6. What is the scope of data science with Python in India?
Python is a core programming language for data scientists. Professionals can extract large amounts of data to perform accurate analysis using Python. The high demand for data-driven insights offers a rewarding scope of data science in India with Python.
7. Is there any scope for data science in project management?
Data science involves the collection and analysis of vast data. Based on these insights, businesses can make improved decisions. Thus, there is a significant scope of data science in project management.
8. Is a Master’s in Data Science Worth It?
Individuals who want to grow their careers in data science can opt for a Master’s degree. The program will provide knowledge and skills in core data science concepts, including data manipulation and analysis, statistics, and data visualisation. Such a program can also help you get lucrative salaries.
9. What is the scope of data science for freshers?
The scope of data science for freshers is quite promising. With data science degree programs and courses, you can find career options as an entry-level data analyst, machine learning engineer and data engineer.
10. Is there scope for research in data science?
The field of data science is continuously evolving. In such a scenario, data science offers immense scope in research.
11. Is it good to do a B.Tech in Data Science?
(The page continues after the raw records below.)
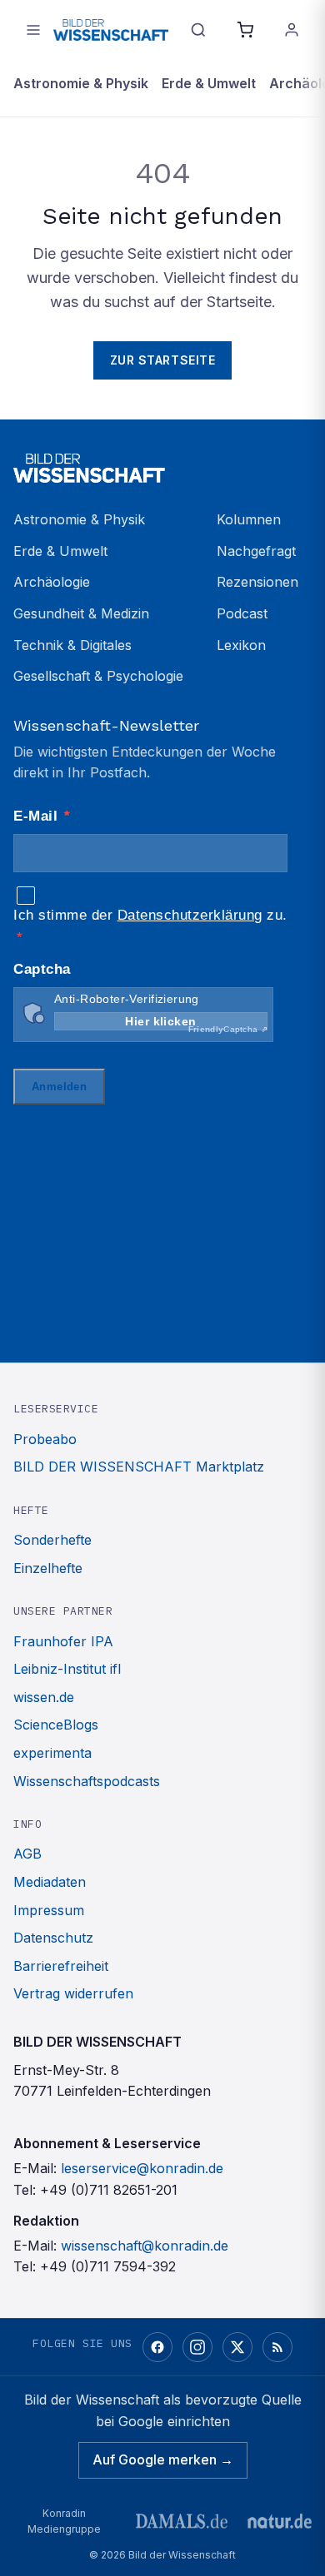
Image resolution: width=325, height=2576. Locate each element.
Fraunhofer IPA (63, 1641)
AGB (27, 1853)
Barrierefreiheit (60, 1966)
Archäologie (51, 581)
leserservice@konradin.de (142, 2168)
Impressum (48, 1910)
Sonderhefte (52, 1539)
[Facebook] (157, 2347)
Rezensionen (257, 581)
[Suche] (198, 30)
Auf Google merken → (162, 2459)
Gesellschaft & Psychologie (98, 676)
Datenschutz (53, 1937)
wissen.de (43, 1697)
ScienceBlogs (55, 1724)
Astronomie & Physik (80, 83)
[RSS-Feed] (277, 2347)
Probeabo (45, 1439)
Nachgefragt (256, 551)
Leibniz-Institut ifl (67, 1668)
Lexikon (241, 645)
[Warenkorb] (245, 30)
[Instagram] (197, 2347)
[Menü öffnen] (33, 30)
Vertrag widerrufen (73, 1993)
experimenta (52, 1753)
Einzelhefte (47, 1568)
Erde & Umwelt (209, 83)
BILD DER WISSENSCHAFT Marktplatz (138, 1466)
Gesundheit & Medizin (81, 613)
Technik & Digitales (72, 645)
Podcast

Data Science is relevant across industries such as healthcare, finance, and e-commerce. With a B.Tech in Data Science, passionate students can unlock a myriad of high-paying job roles.
12. What is the scope of business analytics in data science?
Business analytics has a vast scope in data science. It covers core areas such as operations optimisation, improved decision-making, and enhanced customer experience. Professionals use data to build strategies and forecast trends for businesses.
13. Do Apple and Google Hire Data Scientists?
Apple and Google are global companies that hire tech professionals. Since Data Science is an integral part of technology, both companies hire data scientists.
14. Which is better, computer science or data science?
Both computer science and data science are rewarding fields. As a result, there is a high demand for professionals in both areas. Depending on your interests, you can choose either field.
15. Is It Possible to Switch Careers to Data Science?
Yes, switching to a career in data science is simple. Students with a science background can easily switch to data science.